What you are asked to do: Compute how many lines in the entries below include the string "title". Only the number is wanted.

Input data:
== == ==

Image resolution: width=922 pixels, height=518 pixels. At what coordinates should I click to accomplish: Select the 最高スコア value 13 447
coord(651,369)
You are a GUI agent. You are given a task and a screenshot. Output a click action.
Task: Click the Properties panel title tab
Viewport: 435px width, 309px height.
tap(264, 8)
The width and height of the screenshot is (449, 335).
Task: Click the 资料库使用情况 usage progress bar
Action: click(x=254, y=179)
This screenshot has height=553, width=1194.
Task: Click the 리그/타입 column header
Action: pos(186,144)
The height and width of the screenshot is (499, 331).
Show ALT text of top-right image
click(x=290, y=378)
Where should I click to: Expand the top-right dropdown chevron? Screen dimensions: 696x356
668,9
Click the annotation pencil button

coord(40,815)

== == ==

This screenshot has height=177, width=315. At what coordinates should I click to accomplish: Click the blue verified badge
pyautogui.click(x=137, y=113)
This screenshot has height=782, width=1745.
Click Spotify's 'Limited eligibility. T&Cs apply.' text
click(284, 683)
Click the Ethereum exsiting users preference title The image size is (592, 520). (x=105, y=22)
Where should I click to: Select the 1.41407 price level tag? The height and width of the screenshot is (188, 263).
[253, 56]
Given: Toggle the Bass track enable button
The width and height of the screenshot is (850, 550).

== == ==

Result for this task: 2